--- START ---
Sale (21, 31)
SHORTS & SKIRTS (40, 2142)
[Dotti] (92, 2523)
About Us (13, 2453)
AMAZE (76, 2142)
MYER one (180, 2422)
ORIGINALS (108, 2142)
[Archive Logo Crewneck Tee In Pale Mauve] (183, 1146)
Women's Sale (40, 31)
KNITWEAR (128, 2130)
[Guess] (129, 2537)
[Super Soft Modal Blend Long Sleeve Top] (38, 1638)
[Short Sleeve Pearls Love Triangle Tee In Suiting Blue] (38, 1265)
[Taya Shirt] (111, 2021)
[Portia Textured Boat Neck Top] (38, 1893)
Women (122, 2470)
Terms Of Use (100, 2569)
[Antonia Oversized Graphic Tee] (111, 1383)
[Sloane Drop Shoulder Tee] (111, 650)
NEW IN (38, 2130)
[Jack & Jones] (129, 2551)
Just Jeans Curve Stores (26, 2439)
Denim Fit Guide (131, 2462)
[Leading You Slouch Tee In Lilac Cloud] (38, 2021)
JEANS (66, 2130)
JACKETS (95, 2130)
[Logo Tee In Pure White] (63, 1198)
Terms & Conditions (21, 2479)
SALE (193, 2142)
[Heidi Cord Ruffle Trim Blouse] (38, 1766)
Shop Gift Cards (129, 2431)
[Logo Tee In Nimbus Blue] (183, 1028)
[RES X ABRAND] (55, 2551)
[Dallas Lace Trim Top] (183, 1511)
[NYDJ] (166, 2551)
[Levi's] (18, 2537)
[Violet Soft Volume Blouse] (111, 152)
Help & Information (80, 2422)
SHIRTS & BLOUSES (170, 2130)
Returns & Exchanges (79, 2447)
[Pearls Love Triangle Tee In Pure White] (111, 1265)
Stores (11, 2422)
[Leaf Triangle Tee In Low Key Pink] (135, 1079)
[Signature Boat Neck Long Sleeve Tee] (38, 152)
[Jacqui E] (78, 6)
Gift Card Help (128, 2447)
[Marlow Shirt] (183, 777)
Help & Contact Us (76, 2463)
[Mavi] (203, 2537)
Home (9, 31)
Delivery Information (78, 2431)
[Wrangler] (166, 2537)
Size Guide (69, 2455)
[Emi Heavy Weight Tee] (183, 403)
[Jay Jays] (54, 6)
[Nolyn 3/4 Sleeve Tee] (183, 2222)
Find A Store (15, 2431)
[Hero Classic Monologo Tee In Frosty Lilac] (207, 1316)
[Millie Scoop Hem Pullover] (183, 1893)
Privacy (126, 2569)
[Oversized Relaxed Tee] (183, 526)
--- END ---
Your reply should consist of all the records, restated exactly.

Solution for this exercise =>
Sale (21, 31)
SHORTS & SKIRTS (40, 2142)
[Dotti] (92, 2523)
About Us (13, 2453)
AMAZE (76, 2142)
MYER one (180, 2422)
ORIGINALS (108, 2142)
[Archive Logo Crewneck Tee In Pale Mauve] (183, 1146)
Women's Sale (40, 31)
KNITWEAR (128, 2130)
[Guess] (129, 2537)
[Super Soft Modal Blend Long Sleeve Top] (38, 1638)
[Short Sleeve Pearls Love Triangle Tee In Suiting Blue] (38, 1265)
[Taya Shirt] (111, 2021)
[Portia Textured Boat Neck Top] (38, 1893)
Women (122, 2470)
Terms Of Use (100, 2569)
[Antonia Oversized Graphic Tee] (111, 1383)
[Sloane Drop Shoulder Tee] (111, 650)
NEW IN (38, 2130)
[Jack & Jones] (129, 2551)
Just Jeans Curve Stores (26, 2439)
Denim Fit Guide (131, 2462)
[Leading You Slouch Tee In Lilac Cloud] (38, 2021)
JEANS (66, 2130)
JACKETS (95, 2130)
[Logo Tee In Pure White] (63, 1198)
Terms & Conditions (21, 2479)
SALE (193, 2142)
[Heidi Cord Ruffle Trim Blouse] (38, 1766)
Shop Gift Cards (129, 2431)
[Logo Tee In Nimbus Blue] (183, 1028)
[RES X ABRAND] (55, 2551)
[Dallas Lace Trim Top] (183, 1511)
[NYDJ] (166, 2551)
[Levi's] (18, 2537)
[Violet Soft Volume Blouse] (111, 152)
Help & Information (80, 2422)
SHIRTS & BLOUSES (170, 2130)
Returns & Exchanges (79, 2447)
[Pearls Love Triangle Tee In Pure White] (111, 1265)
Stores (11, 2422)
[Leaf Triangle Tee In Low Key Pink] (135, 1079)
[Signature Boat Neck Long Sleeve Tee] (38, 152)
[Jacqui E] (78, 6)
Gift Card Help (128, 2447)
[Marlow Shirt] (183, 777)
Help & Contact Us (76, 2463)
[Mavi] (203, 2537)
Home (9, 31)
Delivery Information (78, 2431)
[Wrangler] (166, 2537)
Size Guide (69, 2455)
[Emi Heavy Weight Tee] (183, 403)
[Jay Jays] (54, 6)
[Nolyn 3/4 Sleeve Tee] (183, 2222)
Find A Store (15, 2431)
[Hero Classic Monologo Tee In Frosty Lilac] (207, 1316)
[Millie Scoop Hem Pullover] (183, 1893)
Privacy (126, 2569)
[Oversized Relaxed Tee] (183, 526)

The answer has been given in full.